Kontroversi Seputar Pornografi
Persoalan pornografi memang menimbulkan banyak kontroversi dalam masyarakat. Yasraf Amir Piliang mengidentifikasi kontroversi ini ke dalam dua bagian yaitu kontroversi semiotis dan sosiologis. Pertama, kontroversi semiotis ini terjadi di seputar makna pornografi, batas porno atau tidak porno, batas pornografi dan sensualitas, batas makna estetik dan non estetik. Apa yang dikatakan oleh masyarakat sebagai porno dan amoral, oleh foto model, pengarang atau pun pemilik media dianggap hanya sebagai sebuah bentuk estetik dan seni sensualitas belaka. Kedua, kontroversi sosiologis, dalam hal ini gambar atau tulisan yang disuguhkan sebagai komoditas untuk masyarakat luas tidak dapat dilihat sebagai fenomena estetik atau semiotik belaka. Lebih dari itu, bersangkut paut dengan persoalan ekonomi, sosial dan kebudayaan yang lebih luas, khususnya kebudayaan massa (mass culture). Tepatnya gambar atau tulisan itu merupakan bagian integral sebuah kontruksi sosial budaya massa dengan segala muatan ideologis di dalamnya.

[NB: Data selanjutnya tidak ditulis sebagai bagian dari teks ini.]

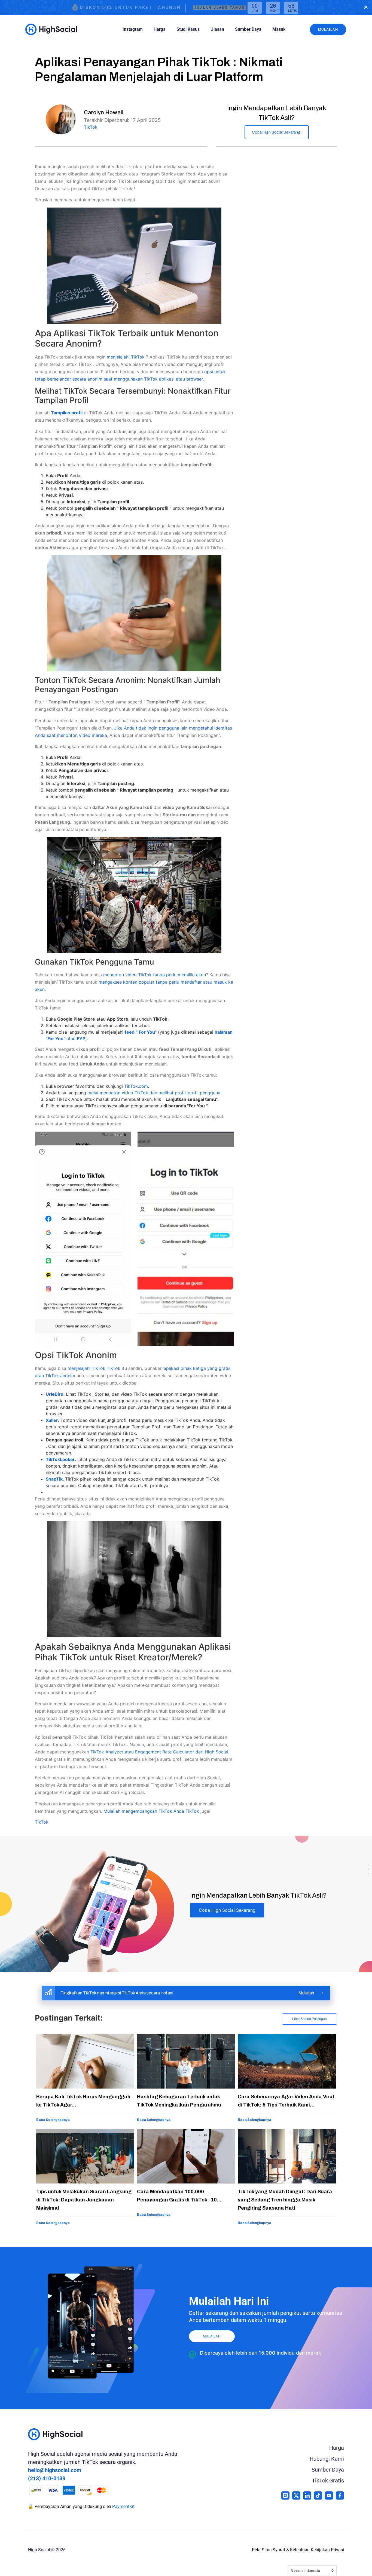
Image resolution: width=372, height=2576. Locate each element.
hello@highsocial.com (54, 2470)
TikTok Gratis (328, 2480)
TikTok (90, 127)
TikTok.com (136, 1086)
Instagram (133, 29)
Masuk (278, 29)
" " (141, 1032)
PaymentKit (123, 2506)
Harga (160, 29)
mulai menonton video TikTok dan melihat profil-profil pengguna (153, 1092)
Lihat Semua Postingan (309, 2019)
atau (75, 1038)
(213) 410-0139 (46, 2478)
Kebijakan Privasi (327, 2549)
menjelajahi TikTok (126, 357)
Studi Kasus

Pandangan Islam Terhadap Pornografi dan Pornoaksi
Dalam perspektif Islam, pembicaraan tentang pornografi tidak bisa dipisahkan dengan pembicaraan tentang aurat, tabarruj (berpenampilan seronok), dan pakaian. Unsur yang terpenting dalam konsep pornografi adalah melanggar kesusilaan dan membangkitkan nafsu seks. Sedangkan dalam terminologi Islam persoalan tersebut erat kaitannya dengan persoalan aurat dan pakaian. Karena yang disebut aurat dalam Islam adalah bagian tubuh manusia yang tidak boleh diperlihatkan atau harus ditutup karena dapat menimbulkan rasa malu (Q.S. an Nur [24]: 58), dan membangkitkan nafsu seks orang yang melihatnya (Q.S. al Ahzab [33]: 59). Sementara itu pakaian merupakan alat yang dipergunakan untuk menutup aurat yang dimaksud. Sedangkan tabarruj menggambarkan seseorang dalam berpakaian yang cenderung seronok atau mencirikan penampilan orang yang tidak terhormat. Penampilan yang dimaksud merupakan gabungan dari pemahaman seseorang tentang batasan aurat dan cara berpakaian.
Ada beberapa ayat dan hadits yang berbicara tentang aurat, tabarruj, dan pakaian. Ayat-ayat tersebut antara lain:
Pertama, ayat tentang aurat, sebagaimana terdapat dalam surat an Nur [24]: 31 dan 58.
Kedua, ayat-ayat tentang tabarruj sebagaimana tersebut dalam surat al Ahzab [33]: 33 dan an Nur [24]: 60.
Ketiga, ayat tentang pakaian sebagaimana tersebut dalam surat al Ahzab [33]: 59.